Zincirleme suç, mülga 765 sayılı Türk Ceza Kanunu’nun 80., 5237 sayılı TCK’nın da 43. maddesinde düzenlenmiştir.
Zincirleme suç kavramının tarihi gelişimine bakıldığında ‘zincirleme suç kavramı Ortaçağda Glossatörler ve Postglossatörler tarafından ortaya atılmıştır. Müşterek bir kararla, aynı tip suçu birden çok işleyen failleri, kanunların öngördükleri şiddetli cezalardan korumak için çözüm arayan pratik hukukçular tarafından yaratılmıştır. Özellikle üç hırsızlık suçunun cezasının “ölüm” olmasının doğurduğu aşırılıkları yumuşatmanın çıkar yolu olarak düşünülen bu kurum, Zanardelli Kanunu’nda da yer almış ve buradan Türk hukuk sistemine girmiştir. (Bkz. Doç. Dr. Türkan Yalçın Sancar, TBB Dergisi, sayı 70,2007 sahife 247-248)
5237 sayılı TCK’nın 43/1. maddesi uyarınca zincirleme suç hükümlerinin uygulanabilmesi için;
1- Aynı suçun değişik zamanlarda birden fazla işlenmesi,
2- İşlenen suçların mağdurlarının aynı kişi olması,
3- Bu suçların aynı suç işleme kararı altında işlenmesi gerekmektedir.

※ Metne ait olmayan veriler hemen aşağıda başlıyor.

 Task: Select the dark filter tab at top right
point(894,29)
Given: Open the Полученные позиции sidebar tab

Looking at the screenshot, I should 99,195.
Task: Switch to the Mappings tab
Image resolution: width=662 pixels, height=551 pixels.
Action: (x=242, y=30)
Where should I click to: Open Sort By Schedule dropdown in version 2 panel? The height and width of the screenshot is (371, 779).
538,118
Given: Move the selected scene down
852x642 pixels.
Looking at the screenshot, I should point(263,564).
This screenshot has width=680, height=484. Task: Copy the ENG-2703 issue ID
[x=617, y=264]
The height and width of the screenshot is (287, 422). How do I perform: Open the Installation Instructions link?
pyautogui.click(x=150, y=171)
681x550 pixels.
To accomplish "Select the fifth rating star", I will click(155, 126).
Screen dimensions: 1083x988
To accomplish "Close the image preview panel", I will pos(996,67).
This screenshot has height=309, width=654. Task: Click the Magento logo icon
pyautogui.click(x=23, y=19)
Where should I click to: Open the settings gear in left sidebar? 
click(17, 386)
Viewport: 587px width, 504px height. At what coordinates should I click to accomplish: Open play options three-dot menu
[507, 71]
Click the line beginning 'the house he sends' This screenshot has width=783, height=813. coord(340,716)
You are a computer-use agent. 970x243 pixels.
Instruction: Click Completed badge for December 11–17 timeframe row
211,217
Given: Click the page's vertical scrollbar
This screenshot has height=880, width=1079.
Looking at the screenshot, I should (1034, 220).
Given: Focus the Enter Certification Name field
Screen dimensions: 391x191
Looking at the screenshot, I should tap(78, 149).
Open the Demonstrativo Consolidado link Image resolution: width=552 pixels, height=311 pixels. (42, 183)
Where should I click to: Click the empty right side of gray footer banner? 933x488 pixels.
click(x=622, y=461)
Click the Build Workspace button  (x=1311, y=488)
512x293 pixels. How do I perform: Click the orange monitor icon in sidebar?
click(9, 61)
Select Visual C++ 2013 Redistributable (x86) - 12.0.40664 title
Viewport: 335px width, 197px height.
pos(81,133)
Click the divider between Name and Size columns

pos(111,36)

Zincirleme suçun oluşumu için işlenen suçlar arasında ne kadar zaman geçmesi gerektiği hususunda da kesin bir kural koymak mümkün değildir. Mesela iki suç arasında bir ay geçmemesinin kabulü durumunda otuz bir gün arayla, üç ayın kabulü halinde üç ay bir gün arayla suç işlenmesi durumunda aynı sorun yine devam edecektir. Bu nedenle, esas alınması gereken temel ölçüt zaman aralığından ziyade işlenen suçun aynı suç işleme kararının icrası kapsamında kalıp kalmadığı, suçlar arasında hukuki kesintinin gerçekleşip gerçekleşmediğidir.
Bandrol yükümlüğüne aykırılık suçlarında sanıklar genellikle aynı suç işleme kararı ile hareket ederek eylemlerini devam ettirmekte, suç işledikleri tesbit edildiğinde de haklarında tutanak düzenlenmektedir.
Görevlilerce düzenlenen her suç tutanağının müstakil suç sayılması (örneğin bir ay içerisinde ikişer gün arayla on beş ayrı suç tutanağı düzenlenip, on beş kez cezalandırılmaları) halinde TCK’nın 3. maddesinde öngörülen “suç işleyen kişi hakkında işlenen fiilin ağırlığıyla orantılı ceza ve güvenlik tedbirine hükmolunur.” ilkesinin korunamayacağı açık bir gerçektir.
5846 sayılı Kanun’un haklara tecavüzün önlenmesi başlıklı 81. maddesinin 13. fıkrasında “Bandrol yükümlüğüne aykırılığın aynı eserle ilgili olarak 71’inci maddenin birinci fıkrasının (1) numaralı bendinde tanımlanan suçla birlikte işlenmesi halinde, fail hakkında sadece 71’inci maddeye göre cezaya hükmolunur. Ancak; verilen ceza üçte biri oranında artırılır.” hükmü yer almakta ise de bu hüküm bandrol yükümlülüğüne aykırılık eyleminde meslek birliklerinin şikayetçi olması, suçun mağduru toplumu oluşturan bireylerdir şeklindeki kabulü değiştirmeyecektir. Zira 5237 sayılı Türk Ceza Kanunu’nun hazırlanmasında esas alınan suç teorisine göre tüzel kişiler suçtan zarar gören olmalarına rağmen suçun mağduru sayılmayacaklardır.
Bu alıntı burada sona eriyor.